Solving High-dimensional Shape-constrained Convex Regression Problems
Speaker(s): Defeng Sun(The Hong Kong Polytechnic University)
Time: 10:00-11:00 August 11, 2021
Venue: Online
Tencent Meeting ID: 422 996 976 https://meeting.tencent.com/dm/rWTtSofYwzzl
Abstract: Shape-constrained convex regression problem deals with fitting a convex function to the observed data, where additional constraints are imposed, such as component-wise monotonicity and uniform Lipschitz continuity. In this talk we provide a unified framework for computing the least squares estimator of a multivariate shape-constrained convex regression function in R^d. We prove that the least squares estimator is computable via solving a constrained convex quadratic programming (QP) problem with (n+1)d variables, n(n-1)linear inequality constraints and n possibly non-polyhedral inequality constraints, where n is the number of data points. To efficiently solve the generally very large-scale convex QP, we design a proximal augmented Lagrangian method (pALM) whose subproblems are solved by the semismooth Newton method (SSN). To further accelerate the computation when n is huge, we design a practical implementation of the constraint generation method such that each reduced problem is efficiently solved by our proposed pALM. Comprehensive numerical experiments, including those in the pricing of basket options and estimation of production functions in economics, demonstrate that our proposed pALM outperforms the state-of-the-art algorithms, and the proposed acceleration technique further shortens the computation time by a large margin.

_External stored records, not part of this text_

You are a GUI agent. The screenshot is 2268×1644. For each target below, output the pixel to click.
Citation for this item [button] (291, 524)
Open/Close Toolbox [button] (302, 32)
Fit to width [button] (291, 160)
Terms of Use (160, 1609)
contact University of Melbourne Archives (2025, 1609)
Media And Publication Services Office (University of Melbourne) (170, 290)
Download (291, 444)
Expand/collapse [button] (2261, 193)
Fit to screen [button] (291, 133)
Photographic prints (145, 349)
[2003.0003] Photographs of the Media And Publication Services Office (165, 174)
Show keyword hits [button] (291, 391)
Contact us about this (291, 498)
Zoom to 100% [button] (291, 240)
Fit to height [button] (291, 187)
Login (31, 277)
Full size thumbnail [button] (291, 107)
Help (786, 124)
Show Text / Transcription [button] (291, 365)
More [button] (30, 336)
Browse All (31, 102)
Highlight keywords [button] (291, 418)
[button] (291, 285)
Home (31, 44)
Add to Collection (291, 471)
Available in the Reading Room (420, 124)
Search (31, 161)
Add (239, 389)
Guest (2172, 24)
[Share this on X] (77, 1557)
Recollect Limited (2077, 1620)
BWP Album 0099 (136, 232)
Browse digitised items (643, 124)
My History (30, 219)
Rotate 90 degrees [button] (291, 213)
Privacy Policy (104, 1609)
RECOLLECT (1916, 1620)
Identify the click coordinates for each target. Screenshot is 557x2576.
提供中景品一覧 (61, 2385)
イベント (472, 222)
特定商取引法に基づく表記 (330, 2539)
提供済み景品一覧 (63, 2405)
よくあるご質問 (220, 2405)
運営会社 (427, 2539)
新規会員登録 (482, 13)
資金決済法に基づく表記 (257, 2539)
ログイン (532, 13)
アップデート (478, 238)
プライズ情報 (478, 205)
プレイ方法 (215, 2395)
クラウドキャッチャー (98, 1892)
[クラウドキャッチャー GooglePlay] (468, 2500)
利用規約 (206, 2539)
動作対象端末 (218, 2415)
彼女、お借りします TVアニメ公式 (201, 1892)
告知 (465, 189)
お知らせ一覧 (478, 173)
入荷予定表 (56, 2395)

Biodata: Professor Defeng Sun is currently Chair Professor of Applied Optimization and Operations Research at the Hong Kong Polytechnic University and the President of the Hong Kong Mathematical Society. He mainly publishes in non-convex continuous optimization and machine learning. Together with Professor Kim-Chuan Toh and Dr Liuqin Yang, he was awarded the triennial 2018 Beale--Orchard-Hays Prize for Excellence in Computational Mathematical Programming by the Mathematical Optimization Society. He served as editor-in-chief of Asia-Pacific Journal of Operational Research from 2011 to 2013 and he now serves as associate editor of Mathematical Programming, SIAM Journal on Optimization, Journal of Optimization Theory and Applications, Journal of the Operations Research Society of China, Journal of Computational Mathematics, and Science China: Mathematics. In 2020, he was elected as a Fellow of the societies CSIAM and SIAM.